Cruzamo-nos com Martin Keown. Hello para aqui, hello para ali e quem, quem é o autor do escandaloso momento de Old Trafford? Fàbregas. Quem? “Garanto-te, Fàbregas. A pizza voou de um lado ao outro. A ideia era acertar no Van Nistelrooy mas ele desviou-se e Sir Alex apanhou-a mesmo a jeito. Nem imaginas o silêncio momentâneo que se fez no túnel entre jogadores, treinadores, massagistas, seguranças. Convergimos todos os olhares em direcção ao atirador e parámos no Fàbregas. Só com 17 aninhos!” O suplente Fàbregas, então.

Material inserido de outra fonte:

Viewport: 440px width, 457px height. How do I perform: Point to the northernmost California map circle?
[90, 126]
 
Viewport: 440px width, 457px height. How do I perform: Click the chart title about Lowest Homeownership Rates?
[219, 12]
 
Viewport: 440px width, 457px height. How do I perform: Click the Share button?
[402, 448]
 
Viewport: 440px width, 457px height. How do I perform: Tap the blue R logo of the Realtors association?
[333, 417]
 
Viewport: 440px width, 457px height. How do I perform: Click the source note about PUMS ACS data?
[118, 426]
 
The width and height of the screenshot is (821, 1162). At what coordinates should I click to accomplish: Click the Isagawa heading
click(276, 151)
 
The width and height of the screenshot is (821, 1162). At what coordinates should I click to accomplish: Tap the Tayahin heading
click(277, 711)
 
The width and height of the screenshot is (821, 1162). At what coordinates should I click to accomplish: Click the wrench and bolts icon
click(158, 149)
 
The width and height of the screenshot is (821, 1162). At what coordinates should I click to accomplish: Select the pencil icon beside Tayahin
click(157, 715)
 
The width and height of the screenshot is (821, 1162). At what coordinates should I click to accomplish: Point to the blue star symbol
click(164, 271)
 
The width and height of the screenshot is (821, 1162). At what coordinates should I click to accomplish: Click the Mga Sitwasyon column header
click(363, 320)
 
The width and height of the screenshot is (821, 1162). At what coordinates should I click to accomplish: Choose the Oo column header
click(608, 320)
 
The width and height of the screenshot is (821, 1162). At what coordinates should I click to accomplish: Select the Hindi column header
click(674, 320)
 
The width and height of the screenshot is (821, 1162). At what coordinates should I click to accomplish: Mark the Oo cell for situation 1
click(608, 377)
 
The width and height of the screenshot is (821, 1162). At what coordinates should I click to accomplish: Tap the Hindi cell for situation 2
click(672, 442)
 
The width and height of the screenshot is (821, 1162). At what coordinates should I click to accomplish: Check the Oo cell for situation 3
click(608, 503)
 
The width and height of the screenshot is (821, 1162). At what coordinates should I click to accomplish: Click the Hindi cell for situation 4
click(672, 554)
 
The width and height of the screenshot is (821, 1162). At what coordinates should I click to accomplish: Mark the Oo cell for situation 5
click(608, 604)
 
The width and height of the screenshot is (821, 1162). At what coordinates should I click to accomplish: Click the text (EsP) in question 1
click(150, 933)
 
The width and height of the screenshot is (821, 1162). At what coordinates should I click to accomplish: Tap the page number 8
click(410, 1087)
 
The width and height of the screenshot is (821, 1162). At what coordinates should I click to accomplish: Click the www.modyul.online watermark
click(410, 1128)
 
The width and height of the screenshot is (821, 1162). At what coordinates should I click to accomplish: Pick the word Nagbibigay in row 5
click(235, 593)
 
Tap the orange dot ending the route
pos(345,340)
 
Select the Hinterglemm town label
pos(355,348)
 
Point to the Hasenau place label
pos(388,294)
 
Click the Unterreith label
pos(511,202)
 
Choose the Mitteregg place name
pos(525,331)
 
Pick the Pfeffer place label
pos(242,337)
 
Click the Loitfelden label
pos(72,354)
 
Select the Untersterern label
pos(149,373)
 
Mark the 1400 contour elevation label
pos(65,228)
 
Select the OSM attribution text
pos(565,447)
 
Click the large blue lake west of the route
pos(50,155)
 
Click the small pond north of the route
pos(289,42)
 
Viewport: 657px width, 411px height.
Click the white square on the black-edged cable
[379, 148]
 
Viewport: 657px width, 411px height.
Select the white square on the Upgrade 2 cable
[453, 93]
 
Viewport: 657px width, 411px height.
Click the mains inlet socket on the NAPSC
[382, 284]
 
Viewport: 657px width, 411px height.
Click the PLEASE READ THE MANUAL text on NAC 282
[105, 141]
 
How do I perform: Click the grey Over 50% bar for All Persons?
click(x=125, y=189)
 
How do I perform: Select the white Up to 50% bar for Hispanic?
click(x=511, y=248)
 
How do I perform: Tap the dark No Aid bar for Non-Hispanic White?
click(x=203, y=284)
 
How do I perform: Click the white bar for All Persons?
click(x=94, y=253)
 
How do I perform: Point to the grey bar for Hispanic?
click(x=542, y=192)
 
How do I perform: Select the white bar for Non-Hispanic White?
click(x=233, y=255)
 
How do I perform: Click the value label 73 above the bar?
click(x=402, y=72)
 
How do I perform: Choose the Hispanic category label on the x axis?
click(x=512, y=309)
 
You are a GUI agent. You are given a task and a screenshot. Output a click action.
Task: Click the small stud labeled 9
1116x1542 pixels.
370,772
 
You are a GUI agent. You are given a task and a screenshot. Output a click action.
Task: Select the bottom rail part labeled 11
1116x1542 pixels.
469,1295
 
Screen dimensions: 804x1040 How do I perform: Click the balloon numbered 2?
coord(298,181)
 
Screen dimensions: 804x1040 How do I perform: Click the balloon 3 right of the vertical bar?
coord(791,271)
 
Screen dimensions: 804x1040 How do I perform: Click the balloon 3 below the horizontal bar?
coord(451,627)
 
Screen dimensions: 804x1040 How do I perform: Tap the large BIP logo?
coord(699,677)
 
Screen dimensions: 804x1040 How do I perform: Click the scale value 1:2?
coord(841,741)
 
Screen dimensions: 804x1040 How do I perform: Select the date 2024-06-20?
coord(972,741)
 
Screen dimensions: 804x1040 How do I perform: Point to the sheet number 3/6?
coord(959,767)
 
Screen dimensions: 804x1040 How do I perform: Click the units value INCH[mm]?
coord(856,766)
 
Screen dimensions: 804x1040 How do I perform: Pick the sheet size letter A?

De volta a 2012, Kiev. Os espanhóis saem do balneário e falam pelos cotovelos. Fàbregas, um dos sete magníficos que jogam a final do Euro-2008, do Mundial-2010 e do Euro-2012, está à disposição dos jornalistas. Sorridente, claro. Com Pirlo, temos medo de perguntar sobre a estreia oficial no Brescia. É um grande salto temporal e até desinteressante a avaliar pela sua cara tristonha. Com Fàbregas, é diferente. Podemos perguntar-lhe tudo, não é? Até confirmar se foi ele quem atirou a pizza… Um roupeiro da selecção espanhola pisca-nos o olho. Fàbregas fica aéreo, pensativo e sai-se com esta: “Mamma mia, que España!” E sai de cena. Airosamente, acrescentamos nós. O mesmo roupeiro pisca-nos o olho, outra vez. É um tique? Não, é um toque de atenção. “Inocente até prova em contrário.”